Yes they are but at the end of the day it was still cart based. Have you actually read any of Kalinske's interviews in the Next Generation magazines?
*edit*
http://www.neogaf.com/forum/showthread.php?t=422270
http://www.goodcowfilms.com/web/next...erview_pg2.jpg
32 x peripheral, ADD ON.
"Initially, the 32X began as "Project Jupiter", an entirely new independent console concept being developed by Sega of Japan. Project Jupiter was initially slated to be a new version of the Genesis, with an upgraded color palette and a lower cost than the upcoming Saturn. However, the concept did not go over well with executives at Sega of America. When presented with a demonstration of Project Jupiter, Sega of America research and development head Joe Miller said, "Oh, that's just a horrible idea. If all you're going to do is enhance the system, you should make it an add-on. If it's a new system with legitimate new software, great. But if the only thing it does is double the colors..."[3] At his suggestion, Sega reformatted the 32X into a peripheral for the existing Genesis, which became Project Mars, and expanded its power with two 32-bit processors. Although the new unit was a stronger console than was originally proposed, it was not compatible with Saturn games.[3] This was justified by Sega's statement that both platforms would run at the same time, and that the 32X would be aimed at players who could not afford the more expensive Saturn.[6]

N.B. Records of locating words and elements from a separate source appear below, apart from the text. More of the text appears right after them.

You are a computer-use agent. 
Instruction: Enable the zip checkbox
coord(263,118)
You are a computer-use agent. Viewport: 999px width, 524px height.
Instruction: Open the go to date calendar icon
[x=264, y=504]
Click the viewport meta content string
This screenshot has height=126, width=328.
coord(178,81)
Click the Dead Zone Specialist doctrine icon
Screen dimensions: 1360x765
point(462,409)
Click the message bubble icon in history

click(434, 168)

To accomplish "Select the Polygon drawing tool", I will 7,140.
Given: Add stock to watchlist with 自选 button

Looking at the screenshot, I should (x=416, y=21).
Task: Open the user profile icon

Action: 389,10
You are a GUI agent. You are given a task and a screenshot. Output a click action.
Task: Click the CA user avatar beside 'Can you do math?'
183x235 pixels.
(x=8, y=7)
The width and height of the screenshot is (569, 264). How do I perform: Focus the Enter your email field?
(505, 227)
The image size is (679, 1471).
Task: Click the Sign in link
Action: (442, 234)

The 32X was released in November 1994, in time for the holiday season that year. Demand among retailers was high, and Sega could not keep up orders for the system.[3] Over 1,000,000 orders had been placed for 32X units, but Sega had only managed to ship 600,000 units by January 1995.[6]"
32X was a stop gap console. Much like Virtual Boy or what Nintendo was considering for Atlantis (VB's stand alone console variant).
The reason why 32X bombed so badly was because 1. The attachment was poorly designed and rushed. 2. SOA didn't sent out development kits until March which caused a severe half baked rushed lineup. And 3. The design created a huge setback in making sure everything was polished. The hardware and software failed to impress because most of the games looked no different from their Genesis counterparts.
What a pitiful waste of design of what could have been be a neat console.
If SEGA had just stuck with the Sega Jupiter or Sega Neptune design, none of this would have happened.
Seriously why do people keep calling it a console or system when it was just an upgrade/add on/peripheral ? (We know the origins but it is what it is, a peripheral).